The operating performance of paragon AG at the beginning of 2013 was fully consistent with the expectations of the Managing Board. In the first quarter, the Company generated revenue of EUR 16.5 million (prior year: EUR 18.9 million), reflecting an expected decline of 12.9% compared to the first quarter of 2012, which benefited from various one-off items. "The first quarter of 2012 was not the yardstick for us. It is pleasing that revenue rose again compared to the fourth quarter of 2012, in which we realized EUR 15.6 million," explained CEO Klaus Dieter Frers. The order situation continues to be very satisfactory, in particular due to the high volume of orders placed by existing customers for proven products.

As early as the last quarter of 2012, customers of paragon AG showed restraint in placing orders for the purpose of reducing inventories. The extended plant holiday of the automotive manufacturers at the turn of the year had an impact on paragon's revenue both in December 2012 and in January 2013. The Managing Board therefore assumed as early as last year that the first quarter of 2013 would be very restrained, which turned out to be as budgeted and announced.

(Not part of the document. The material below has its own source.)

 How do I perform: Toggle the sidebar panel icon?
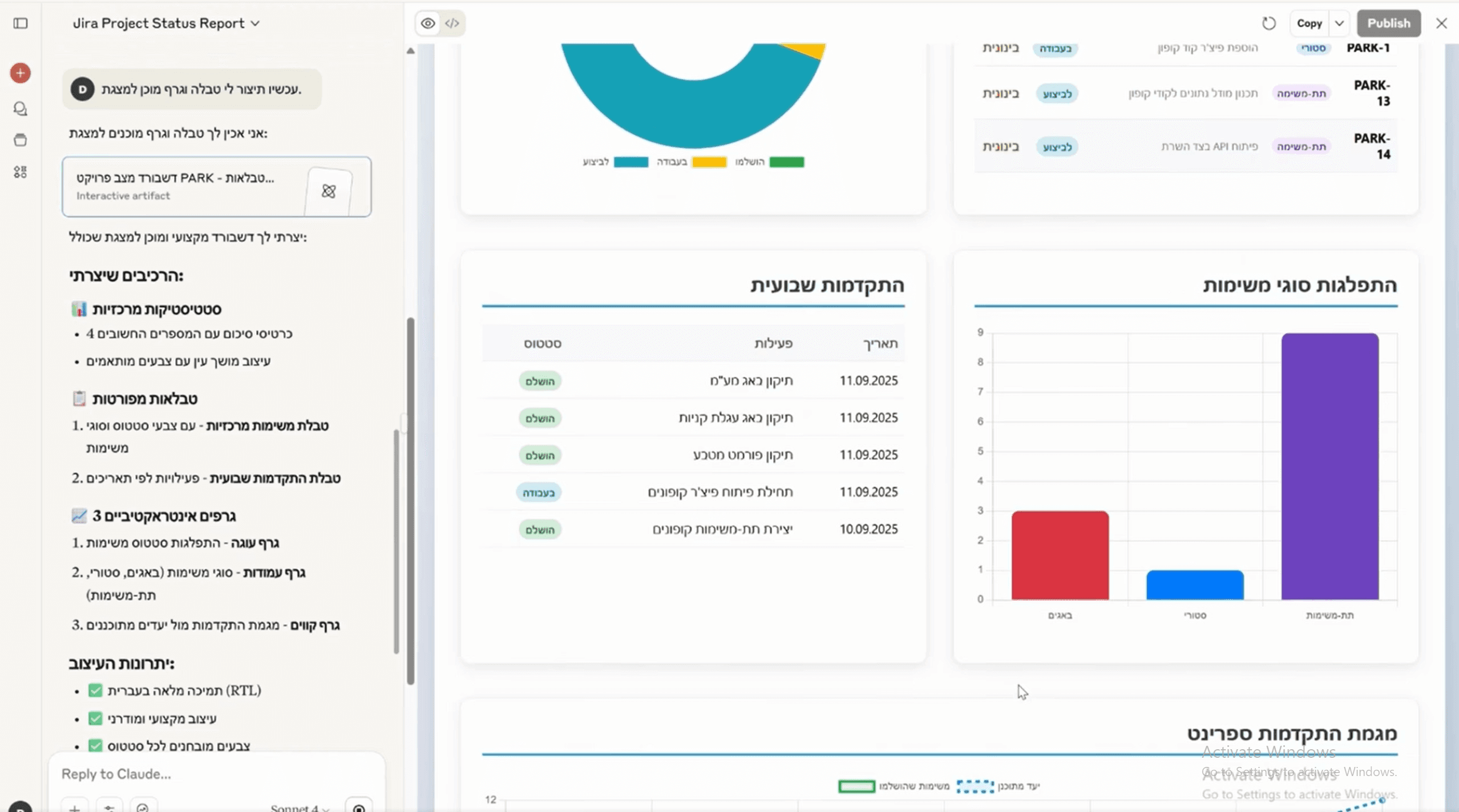(21, 23)
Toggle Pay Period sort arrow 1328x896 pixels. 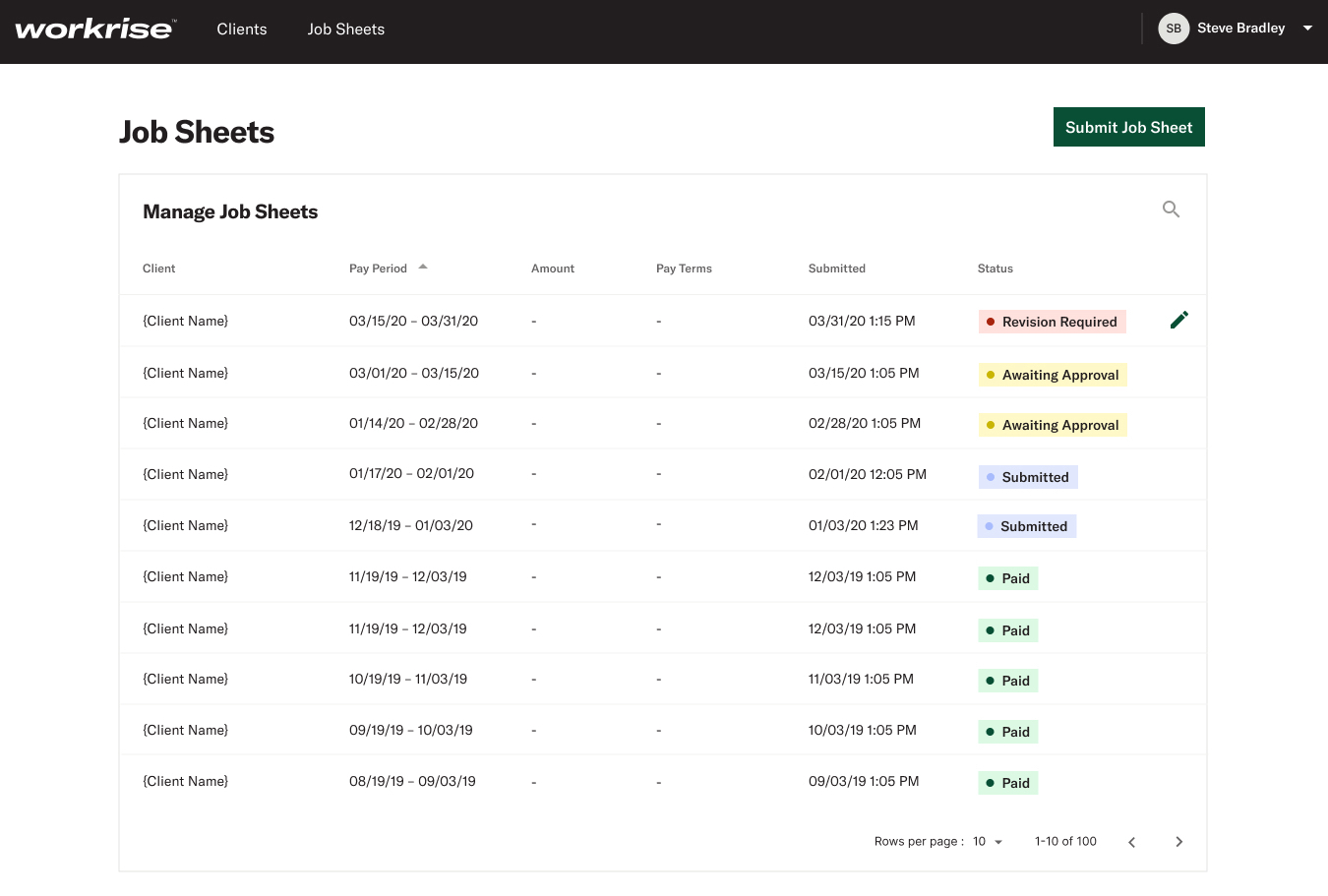click(x=423, y=267)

While revenue was in line with planning, the EBIT margin even exceeded the cautious expectations. EBIT declined year-on-year from EUR 2.5 million to EUR 0.9 million. Compared with the first quarter of 2012 (EUR 0.5 million), EBIT was increased. The EBIT margin came to 5.4% (prior year: 13.2%); the EBITDA margin was 12.0% (prior year: 19.4%). As of March 31, 2013, paragon AG therefore posted net income for the year according to IFRS of EUR 0.5 million (prior year: EUR 1.9 million) and earnings per share of EUR 0.11 (prior year: EUR 0.46). However, it is only possible to make a direct comparison with the first quarter of 2012 on a limited basis. In the first three months of the prior year, a number of one-off items existed, due in particular to a deferral of booked orders from the fourth quarter of 2011 to the first quarter of 2012, which also had a positive impact on revenue and earnings in the second quarter of 2012.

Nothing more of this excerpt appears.